BERKELEY, Calif. — “These are the worst scores I’ve seen in over seven years of teaching this course!” read a class announcement for Bio 1C, under which a precious, smiling Pomeranian Husky posed, sitting patiently amidst neatly trimmed blades of grass which grew barely long enough to hide the adorable puppy’s little white paws.
Beneath the jovial photo of the cute Pomsky was a stern notice that course staff had detected multiple cases of academic dishonesty on the midterm, along with several thinly veiled threats against students about “failing the class,” “a permanent infraction on the offender’s record,” and “immediate expulsion from the school.”

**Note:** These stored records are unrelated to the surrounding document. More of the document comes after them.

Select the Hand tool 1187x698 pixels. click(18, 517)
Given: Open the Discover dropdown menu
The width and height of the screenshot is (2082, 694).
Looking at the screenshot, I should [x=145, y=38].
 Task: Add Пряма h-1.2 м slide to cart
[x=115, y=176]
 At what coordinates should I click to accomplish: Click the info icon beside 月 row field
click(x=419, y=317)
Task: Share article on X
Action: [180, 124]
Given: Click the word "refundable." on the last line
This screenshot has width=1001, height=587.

John Walker, a student who scored slightly below average on the midterm and is now at risk of failing the class, landing on academic probation, and permanently losing his financial aid spoke to us about this professor’s wholesome teaching style: “Once I saw that adorable doggy picture, all my worries just went away… At least until I realized that I’m one bad grade away from having to withdraw from school with an unfinished diploma, spending the rest of my days wondering how my entire life would’ve been different if that one Bio 1C midterm hadn’t asked us to experimentally derive a new evolutionary theory for how a hypothetical alien species would’ve developed on planet Kepler-51b of the Cygnus constellation.”
The Bio 1C professor has been reprimanded by the university’s biology department chairs. A press secretary for the school announced in yesterday’s public conference, “The professor displayed a serious lack of judgment and professionalism in his conduct. We are appalled that he didn’t choose a picture of a cuter breed, like a Corgi or Shiba Inu. Even a French Bulldog would’ve been better.”